In fact, these two can be ruled out by a simple experiment. If you close one eye and jiggle the other up and down with your finger, the world will appear to be moving in synch with your finger movements, which, in turn, are moving your eye. If the message that told you the world wasn’t really moving came from movement detectors in your eye, your brain would think the world was motionless, because your eye would still be moving in exactly the same way as if you had willed your muscles to move your eyes.

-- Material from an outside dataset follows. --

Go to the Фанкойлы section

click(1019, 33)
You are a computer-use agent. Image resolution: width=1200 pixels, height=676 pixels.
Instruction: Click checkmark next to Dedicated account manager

Similarly, since your eye changes position in response to your finger in the same way that it changes position when you move it voluntarily, you would again see the world as still and yourself as moving.

It’s the fact that you are choosing to move your head or eyes which triggers the signal to the brain that says, ‘Don’t worry, the world is not moving.’

The only difference between the movement of your eyes in those two situations is that when you move your eye with your finger, you are doing it passively; when you move it in the same way using your eye muscles, you are doing it actively. It’s the fact that you are choosing to move your head or eyes which triggers the signal to the brain that says, ‘Don’t worry, the world is not moving.’ Part of the signal your brain sends to your eye muscles is diverted back to the brain to cancel out the impression of movement. That ‘cancel’ message is not sent when you jiggle your eye with a finger, because the instruction from the brain to the eye is absent.